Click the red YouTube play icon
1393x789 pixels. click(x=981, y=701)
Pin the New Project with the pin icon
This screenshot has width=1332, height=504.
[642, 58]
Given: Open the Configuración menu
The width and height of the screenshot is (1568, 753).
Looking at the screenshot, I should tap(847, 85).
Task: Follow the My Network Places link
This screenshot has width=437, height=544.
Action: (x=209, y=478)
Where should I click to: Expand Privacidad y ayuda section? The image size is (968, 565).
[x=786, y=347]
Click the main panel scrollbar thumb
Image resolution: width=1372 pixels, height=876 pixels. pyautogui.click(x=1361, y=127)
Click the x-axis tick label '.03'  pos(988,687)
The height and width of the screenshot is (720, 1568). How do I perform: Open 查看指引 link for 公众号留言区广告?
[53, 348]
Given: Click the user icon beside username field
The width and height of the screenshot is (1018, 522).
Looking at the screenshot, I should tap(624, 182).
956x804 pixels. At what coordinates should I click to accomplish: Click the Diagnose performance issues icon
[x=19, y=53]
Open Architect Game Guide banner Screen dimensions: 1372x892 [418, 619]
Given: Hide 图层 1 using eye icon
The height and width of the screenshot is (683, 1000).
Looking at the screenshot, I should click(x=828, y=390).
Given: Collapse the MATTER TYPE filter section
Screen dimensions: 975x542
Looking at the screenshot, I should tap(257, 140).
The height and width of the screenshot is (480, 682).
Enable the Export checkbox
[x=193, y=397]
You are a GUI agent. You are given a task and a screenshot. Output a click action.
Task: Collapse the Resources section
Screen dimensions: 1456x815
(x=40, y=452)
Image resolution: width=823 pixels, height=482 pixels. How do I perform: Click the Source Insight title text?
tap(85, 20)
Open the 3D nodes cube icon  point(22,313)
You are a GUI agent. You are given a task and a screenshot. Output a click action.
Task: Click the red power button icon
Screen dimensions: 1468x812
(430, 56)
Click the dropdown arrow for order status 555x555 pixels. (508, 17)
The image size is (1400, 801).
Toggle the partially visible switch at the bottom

■ TASK TO CARRY OUT ■
Copy all lines of the preceding data that hold the word "Collapse".

■ TASK ANSWER ■
Given: Collapse the MATTER TYPE filter section
Task: Collapse the Resources section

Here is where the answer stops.